An efficient multi-path pipeline transmission for a bulk data transfer in IEEE 802.15.4 multi-hop networks

  • Dohoo PyeonEmail author
  • Hyunsoo Yoon


A pipeline transmission is the state-of-the-art approach to transmit large amounts of data over IEEE 802.15.4 multi-hop networks, but the performance of the pipeline transmission can be degraded in unreliable networks. In this paper, we propose an efficient multi-path pipeline transmission (EMP) to support the large data transfer with low latency and high energy efficiency under various network conditions. The proposed EMP adjusts cycle time of the pipeline transmission, which allows nodes to retransmit dropped data packet efficiently.

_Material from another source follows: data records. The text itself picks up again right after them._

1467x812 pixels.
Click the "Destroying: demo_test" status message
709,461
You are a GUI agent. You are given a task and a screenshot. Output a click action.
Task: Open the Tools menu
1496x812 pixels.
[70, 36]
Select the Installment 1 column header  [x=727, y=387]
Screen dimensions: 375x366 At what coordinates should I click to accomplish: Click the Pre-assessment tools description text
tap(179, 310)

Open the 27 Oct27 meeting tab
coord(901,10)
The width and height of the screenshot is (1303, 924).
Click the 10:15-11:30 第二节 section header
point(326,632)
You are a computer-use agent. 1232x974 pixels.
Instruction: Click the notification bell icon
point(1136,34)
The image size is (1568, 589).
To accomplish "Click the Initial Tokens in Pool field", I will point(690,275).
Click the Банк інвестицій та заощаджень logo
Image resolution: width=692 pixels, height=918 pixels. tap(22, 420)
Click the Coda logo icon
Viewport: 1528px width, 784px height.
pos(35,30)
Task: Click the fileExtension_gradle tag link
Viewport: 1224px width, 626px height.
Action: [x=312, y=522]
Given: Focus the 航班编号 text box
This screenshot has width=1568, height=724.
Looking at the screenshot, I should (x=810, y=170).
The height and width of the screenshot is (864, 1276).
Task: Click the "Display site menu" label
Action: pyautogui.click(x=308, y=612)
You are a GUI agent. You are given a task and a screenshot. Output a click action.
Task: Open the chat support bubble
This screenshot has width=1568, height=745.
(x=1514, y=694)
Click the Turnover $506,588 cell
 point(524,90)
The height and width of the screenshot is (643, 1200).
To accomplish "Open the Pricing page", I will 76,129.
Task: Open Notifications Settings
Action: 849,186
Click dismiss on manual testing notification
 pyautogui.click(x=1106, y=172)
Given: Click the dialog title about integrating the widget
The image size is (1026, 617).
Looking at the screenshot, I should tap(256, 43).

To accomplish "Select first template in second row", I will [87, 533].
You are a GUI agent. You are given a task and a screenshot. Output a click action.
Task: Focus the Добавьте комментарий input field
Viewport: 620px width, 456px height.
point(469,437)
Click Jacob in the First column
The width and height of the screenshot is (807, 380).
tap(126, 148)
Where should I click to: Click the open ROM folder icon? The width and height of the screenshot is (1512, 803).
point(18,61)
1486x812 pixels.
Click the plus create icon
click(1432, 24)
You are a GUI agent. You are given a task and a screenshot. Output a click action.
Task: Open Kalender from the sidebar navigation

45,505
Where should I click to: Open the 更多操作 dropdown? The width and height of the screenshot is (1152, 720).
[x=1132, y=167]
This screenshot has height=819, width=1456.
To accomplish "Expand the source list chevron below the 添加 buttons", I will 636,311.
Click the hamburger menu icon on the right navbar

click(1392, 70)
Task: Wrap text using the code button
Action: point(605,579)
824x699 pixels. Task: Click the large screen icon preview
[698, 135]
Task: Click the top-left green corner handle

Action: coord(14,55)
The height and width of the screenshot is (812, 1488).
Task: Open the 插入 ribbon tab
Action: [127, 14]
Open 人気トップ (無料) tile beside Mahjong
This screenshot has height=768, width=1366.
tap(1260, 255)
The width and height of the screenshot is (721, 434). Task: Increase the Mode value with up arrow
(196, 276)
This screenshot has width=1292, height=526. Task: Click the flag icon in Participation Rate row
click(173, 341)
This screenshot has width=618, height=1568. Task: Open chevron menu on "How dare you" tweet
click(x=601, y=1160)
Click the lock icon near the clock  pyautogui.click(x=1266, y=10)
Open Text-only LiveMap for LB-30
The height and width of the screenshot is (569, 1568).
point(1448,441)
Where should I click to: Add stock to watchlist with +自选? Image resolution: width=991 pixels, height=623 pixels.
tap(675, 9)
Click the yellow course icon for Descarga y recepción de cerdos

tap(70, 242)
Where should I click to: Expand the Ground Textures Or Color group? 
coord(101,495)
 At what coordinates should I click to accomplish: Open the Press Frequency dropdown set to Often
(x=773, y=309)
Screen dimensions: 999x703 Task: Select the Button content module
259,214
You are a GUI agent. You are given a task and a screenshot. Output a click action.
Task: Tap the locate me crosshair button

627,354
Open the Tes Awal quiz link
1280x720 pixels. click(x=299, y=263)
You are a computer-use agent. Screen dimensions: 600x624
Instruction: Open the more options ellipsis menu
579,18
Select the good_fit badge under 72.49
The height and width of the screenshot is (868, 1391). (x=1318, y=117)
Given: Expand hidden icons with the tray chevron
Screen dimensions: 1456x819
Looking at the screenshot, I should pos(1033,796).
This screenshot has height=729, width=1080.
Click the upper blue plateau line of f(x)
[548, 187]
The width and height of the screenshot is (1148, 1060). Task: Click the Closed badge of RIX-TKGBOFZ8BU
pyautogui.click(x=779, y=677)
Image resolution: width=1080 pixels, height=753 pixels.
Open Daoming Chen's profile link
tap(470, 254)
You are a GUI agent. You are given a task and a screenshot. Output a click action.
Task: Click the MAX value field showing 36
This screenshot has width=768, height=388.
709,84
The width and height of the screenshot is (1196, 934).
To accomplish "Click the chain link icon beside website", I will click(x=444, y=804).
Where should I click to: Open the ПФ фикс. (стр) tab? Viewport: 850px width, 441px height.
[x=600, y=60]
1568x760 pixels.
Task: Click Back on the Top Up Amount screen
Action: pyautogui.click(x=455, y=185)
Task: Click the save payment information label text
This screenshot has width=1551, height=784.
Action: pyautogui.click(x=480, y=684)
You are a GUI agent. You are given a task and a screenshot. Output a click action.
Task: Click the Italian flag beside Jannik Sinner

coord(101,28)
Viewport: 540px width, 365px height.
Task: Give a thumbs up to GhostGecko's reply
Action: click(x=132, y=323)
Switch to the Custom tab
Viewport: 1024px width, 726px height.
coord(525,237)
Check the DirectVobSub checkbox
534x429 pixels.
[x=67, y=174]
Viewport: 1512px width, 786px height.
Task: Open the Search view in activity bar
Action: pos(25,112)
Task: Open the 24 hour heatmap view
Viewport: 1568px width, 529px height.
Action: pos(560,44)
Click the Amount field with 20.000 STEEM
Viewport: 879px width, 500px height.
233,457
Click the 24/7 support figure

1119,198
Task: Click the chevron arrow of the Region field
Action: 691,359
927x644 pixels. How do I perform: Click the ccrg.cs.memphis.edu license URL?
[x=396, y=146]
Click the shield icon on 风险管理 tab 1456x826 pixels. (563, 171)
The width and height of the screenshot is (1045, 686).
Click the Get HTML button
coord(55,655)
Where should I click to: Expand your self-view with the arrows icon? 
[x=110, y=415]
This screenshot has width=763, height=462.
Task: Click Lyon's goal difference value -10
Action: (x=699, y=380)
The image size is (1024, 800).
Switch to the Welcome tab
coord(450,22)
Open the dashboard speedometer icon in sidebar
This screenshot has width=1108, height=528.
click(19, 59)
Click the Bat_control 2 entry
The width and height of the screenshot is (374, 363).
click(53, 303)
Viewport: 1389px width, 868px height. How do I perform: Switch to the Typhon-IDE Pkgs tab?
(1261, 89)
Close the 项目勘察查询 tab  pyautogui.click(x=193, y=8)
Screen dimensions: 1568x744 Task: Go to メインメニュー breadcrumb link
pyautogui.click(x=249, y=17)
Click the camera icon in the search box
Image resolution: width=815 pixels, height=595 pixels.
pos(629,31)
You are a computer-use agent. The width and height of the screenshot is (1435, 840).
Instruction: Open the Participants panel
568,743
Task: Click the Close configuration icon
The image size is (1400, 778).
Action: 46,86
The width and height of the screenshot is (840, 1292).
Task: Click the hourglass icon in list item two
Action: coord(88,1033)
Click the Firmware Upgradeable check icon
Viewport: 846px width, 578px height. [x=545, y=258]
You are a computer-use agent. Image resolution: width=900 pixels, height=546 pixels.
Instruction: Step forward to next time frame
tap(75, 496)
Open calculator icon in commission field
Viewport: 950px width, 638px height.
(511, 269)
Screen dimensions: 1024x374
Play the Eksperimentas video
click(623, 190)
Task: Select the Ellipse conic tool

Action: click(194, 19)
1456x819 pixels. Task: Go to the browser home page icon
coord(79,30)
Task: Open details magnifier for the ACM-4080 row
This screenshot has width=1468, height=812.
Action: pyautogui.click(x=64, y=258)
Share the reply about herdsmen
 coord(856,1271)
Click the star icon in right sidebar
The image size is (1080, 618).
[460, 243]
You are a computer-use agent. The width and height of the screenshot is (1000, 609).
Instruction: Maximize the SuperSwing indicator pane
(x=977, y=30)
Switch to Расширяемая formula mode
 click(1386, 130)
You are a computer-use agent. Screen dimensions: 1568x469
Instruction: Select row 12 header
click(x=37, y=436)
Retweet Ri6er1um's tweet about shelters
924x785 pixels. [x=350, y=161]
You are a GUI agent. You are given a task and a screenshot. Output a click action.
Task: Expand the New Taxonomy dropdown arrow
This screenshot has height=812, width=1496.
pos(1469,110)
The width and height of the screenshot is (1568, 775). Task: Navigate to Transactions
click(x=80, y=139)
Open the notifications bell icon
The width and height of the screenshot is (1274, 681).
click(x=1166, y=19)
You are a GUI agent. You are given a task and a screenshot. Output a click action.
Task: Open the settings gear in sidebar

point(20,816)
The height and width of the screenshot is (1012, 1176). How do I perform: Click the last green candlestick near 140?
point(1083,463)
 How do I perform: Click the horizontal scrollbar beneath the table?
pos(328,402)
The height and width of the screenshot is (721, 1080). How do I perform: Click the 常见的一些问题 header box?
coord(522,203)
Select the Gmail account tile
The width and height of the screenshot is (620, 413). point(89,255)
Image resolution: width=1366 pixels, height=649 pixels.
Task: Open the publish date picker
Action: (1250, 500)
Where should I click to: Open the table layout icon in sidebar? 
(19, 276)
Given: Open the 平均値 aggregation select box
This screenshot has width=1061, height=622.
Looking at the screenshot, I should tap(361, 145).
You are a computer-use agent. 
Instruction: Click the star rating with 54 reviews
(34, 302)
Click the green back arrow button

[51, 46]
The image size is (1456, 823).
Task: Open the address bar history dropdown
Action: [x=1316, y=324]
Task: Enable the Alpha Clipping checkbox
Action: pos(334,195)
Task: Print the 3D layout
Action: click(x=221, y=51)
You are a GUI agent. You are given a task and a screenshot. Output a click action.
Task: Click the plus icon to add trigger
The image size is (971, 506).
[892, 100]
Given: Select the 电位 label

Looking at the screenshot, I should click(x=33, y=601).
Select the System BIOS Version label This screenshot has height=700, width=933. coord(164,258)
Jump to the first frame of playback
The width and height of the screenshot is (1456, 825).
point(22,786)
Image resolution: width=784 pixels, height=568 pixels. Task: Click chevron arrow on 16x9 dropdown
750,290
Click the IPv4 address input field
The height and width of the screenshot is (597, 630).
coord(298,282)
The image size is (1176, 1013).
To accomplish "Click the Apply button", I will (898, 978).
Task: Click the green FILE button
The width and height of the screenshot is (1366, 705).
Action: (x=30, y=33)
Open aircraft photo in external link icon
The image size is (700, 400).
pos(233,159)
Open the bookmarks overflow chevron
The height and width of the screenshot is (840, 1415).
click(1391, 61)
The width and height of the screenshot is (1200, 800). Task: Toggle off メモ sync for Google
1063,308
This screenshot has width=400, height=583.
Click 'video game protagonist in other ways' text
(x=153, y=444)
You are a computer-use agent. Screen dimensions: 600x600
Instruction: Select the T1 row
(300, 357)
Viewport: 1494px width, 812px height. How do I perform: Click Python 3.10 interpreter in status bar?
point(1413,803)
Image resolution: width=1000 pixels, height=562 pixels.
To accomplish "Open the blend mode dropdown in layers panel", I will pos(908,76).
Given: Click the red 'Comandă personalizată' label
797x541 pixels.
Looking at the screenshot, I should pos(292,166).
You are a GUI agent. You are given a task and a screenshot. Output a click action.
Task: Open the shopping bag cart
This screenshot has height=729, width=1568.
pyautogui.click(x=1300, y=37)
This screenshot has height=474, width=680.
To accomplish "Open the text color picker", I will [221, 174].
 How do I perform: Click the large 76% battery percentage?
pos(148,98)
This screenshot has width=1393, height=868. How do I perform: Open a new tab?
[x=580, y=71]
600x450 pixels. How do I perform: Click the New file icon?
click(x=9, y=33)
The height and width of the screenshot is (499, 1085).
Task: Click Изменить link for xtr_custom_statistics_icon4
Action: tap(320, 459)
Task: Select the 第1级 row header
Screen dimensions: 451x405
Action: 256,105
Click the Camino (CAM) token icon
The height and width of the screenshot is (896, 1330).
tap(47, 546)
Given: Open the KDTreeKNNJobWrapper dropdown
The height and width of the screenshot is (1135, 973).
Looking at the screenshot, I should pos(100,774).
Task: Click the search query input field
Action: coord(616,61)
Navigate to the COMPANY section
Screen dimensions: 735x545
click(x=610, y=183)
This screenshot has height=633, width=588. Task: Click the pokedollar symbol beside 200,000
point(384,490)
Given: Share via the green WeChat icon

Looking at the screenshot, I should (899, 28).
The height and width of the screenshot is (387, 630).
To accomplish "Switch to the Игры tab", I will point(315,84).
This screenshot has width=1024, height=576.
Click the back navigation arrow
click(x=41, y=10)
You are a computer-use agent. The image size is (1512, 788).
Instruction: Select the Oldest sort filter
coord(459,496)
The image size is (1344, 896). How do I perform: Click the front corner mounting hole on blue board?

It helps to improve the transmission probability, so EMP can mitigate additional delay and energy consumption caused by frequent end-to-end retransmissions. In addition, EMP employs a multi-path transmission which distributes the large data transfer over multiple routes. It contributes not only to reduce transmission time but also to balance energy consumption of nodes. In this work, we evaluate the performance of EMP through theoretical and simulation-based analysis and compare the performance with other existing pipelines. The results show that EMP outperforms the existing protocols in terms of transmission time and energy efficiency, and then the improved performance of EMP can be maintained regardless of network environments such as link quality, hop counts, and network density.


IEEE 802.15.4 networks Multi-hop communications Bulk data transfer Pipeline transmissions Multi-path transmissions 



This work was supported by the National Research Foundation of Korea (NRF) grant funded by the Korea government (MSIP) (No. 2017R1A2B4006026).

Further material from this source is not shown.